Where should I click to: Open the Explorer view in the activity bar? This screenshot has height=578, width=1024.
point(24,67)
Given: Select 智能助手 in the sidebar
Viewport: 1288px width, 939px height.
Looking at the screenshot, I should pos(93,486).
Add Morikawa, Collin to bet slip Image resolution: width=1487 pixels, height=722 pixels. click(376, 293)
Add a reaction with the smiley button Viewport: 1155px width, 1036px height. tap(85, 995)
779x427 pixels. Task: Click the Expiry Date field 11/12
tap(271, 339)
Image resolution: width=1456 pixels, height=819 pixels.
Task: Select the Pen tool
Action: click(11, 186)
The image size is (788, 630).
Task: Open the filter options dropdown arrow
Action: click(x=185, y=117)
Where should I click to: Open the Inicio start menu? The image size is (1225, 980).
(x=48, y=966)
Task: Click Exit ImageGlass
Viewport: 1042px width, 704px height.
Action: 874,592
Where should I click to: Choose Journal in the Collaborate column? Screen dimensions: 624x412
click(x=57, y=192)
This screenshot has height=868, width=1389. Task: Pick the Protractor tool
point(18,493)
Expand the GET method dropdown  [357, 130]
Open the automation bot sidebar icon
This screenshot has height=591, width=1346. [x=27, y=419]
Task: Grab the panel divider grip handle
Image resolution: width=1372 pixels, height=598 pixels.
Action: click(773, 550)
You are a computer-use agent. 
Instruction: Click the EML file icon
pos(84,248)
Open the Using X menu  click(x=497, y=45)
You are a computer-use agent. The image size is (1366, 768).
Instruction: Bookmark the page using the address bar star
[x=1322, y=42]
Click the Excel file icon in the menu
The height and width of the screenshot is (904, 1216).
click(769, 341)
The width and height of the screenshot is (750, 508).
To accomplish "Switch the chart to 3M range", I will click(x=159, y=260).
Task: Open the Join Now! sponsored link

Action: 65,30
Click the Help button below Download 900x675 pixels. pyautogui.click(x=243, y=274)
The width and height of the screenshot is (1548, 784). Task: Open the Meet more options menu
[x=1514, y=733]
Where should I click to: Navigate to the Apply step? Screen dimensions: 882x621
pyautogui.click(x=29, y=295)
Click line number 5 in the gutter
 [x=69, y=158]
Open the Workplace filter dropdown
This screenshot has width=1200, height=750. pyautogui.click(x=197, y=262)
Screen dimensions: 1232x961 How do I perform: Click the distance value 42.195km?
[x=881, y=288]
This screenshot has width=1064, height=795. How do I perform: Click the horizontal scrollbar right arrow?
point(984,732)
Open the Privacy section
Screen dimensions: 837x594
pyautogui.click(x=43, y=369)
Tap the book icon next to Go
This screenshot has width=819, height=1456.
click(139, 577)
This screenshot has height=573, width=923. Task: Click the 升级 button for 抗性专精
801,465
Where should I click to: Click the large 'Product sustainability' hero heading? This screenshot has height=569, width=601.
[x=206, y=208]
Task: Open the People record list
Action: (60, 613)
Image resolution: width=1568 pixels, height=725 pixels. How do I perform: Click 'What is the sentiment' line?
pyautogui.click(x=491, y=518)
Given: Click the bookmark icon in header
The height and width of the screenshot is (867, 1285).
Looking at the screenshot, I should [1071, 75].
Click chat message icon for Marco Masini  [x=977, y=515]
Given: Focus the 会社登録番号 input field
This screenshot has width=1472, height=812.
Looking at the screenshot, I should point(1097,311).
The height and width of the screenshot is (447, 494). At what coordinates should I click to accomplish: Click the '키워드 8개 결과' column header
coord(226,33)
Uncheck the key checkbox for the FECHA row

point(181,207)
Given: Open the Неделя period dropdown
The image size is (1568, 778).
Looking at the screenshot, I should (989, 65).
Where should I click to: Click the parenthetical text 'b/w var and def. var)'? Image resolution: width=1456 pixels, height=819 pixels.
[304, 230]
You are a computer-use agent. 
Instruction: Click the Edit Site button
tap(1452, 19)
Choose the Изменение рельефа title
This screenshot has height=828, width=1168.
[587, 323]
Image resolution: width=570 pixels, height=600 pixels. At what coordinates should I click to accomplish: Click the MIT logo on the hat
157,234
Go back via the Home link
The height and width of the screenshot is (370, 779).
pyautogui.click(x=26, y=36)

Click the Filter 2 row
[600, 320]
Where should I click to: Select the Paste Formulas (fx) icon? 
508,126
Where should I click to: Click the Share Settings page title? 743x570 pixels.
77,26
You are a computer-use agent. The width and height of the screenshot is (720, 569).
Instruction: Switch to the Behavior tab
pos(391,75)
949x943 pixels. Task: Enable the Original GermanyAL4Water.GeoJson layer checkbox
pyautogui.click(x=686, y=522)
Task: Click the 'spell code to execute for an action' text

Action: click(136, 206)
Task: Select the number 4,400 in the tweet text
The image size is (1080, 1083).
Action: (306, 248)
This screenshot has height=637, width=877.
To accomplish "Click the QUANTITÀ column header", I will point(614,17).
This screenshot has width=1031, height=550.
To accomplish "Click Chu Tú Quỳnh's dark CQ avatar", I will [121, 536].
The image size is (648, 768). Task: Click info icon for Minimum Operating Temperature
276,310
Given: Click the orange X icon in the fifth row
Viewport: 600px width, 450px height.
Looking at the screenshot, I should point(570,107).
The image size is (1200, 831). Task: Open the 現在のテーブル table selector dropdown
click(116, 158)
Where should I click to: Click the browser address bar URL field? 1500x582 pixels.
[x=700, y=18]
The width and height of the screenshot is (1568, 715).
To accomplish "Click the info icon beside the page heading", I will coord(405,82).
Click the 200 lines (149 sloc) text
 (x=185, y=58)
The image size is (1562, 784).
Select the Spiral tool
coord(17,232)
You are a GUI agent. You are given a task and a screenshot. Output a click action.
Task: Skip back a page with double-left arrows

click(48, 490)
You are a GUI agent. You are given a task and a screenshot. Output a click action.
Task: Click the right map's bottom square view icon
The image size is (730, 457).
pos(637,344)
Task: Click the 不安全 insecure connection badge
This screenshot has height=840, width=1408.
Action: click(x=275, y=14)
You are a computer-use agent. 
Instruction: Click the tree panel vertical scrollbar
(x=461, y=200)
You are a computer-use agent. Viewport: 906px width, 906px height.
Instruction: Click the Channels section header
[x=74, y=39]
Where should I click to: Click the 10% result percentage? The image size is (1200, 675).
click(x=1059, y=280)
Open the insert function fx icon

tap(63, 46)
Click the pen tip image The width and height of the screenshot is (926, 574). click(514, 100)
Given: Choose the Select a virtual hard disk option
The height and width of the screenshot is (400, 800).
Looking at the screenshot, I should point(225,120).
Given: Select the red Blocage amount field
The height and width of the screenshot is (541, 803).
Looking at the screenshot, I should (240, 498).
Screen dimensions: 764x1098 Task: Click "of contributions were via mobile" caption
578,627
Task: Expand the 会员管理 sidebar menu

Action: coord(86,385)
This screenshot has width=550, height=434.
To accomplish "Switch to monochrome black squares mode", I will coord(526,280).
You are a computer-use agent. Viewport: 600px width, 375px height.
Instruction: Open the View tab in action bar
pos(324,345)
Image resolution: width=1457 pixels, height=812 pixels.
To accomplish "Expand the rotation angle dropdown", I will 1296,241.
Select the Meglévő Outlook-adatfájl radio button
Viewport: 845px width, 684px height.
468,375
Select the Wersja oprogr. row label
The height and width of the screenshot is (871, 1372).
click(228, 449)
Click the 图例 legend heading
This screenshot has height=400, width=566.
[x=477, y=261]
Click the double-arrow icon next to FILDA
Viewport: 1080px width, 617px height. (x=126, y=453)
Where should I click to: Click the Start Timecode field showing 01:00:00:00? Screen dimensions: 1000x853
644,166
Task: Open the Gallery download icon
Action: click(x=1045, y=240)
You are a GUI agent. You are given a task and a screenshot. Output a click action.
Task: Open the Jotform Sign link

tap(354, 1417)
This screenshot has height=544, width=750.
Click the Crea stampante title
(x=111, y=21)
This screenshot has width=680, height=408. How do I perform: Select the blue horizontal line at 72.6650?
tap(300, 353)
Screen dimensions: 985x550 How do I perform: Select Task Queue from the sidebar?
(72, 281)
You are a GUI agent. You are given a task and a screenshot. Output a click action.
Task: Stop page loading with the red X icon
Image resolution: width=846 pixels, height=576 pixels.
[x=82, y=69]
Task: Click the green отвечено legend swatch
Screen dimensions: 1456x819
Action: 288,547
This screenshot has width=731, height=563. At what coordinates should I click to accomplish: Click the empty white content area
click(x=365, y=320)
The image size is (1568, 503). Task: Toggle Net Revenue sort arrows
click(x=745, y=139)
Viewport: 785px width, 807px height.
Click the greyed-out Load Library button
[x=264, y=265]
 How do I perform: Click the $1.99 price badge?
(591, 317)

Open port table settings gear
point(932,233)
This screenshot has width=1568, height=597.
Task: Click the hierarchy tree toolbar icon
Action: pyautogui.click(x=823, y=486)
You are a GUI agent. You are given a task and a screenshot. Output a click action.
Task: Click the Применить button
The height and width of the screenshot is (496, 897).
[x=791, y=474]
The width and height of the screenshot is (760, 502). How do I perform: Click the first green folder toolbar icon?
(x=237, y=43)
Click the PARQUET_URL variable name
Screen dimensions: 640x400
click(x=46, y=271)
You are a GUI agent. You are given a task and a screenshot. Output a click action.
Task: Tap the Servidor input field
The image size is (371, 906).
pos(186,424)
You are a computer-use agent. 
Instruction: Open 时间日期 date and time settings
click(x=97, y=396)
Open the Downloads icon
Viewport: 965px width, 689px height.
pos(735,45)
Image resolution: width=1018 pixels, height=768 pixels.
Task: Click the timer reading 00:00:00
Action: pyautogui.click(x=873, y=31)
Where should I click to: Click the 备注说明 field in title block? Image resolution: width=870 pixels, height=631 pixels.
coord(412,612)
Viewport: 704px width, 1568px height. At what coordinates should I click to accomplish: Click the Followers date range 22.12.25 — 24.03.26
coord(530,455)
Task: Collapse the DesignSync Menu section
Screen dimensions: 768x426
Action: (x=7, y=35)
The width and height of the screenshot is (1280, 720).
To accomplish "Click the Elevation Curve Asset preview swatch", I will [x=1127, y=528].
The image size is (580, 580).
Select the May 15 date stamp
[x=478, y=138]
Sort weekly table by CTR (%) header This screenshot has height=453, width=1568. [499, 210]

### Set task:
Format the lines above as a numbered list, skipping any blank lines. Begin at the line that contains "Open the Downloads icon" and stop after the line that contains "coord(412,612)".

### Finished answer:
1. Open the Downloads icon
2. Viewport: 965px width, 689px height.
3. pos(735,45)
4. Image resolution: width=1018 pixels, height=768 pixels.
5. Task: Click the timer reading 00:00:00
6. Action: pyautogui.click(x=873, y=31)
7. Where should I click to: Click the 备注说明 field in title block? Image resolution: width=870 pixels, height=631 pixels.
8. coord(412,612)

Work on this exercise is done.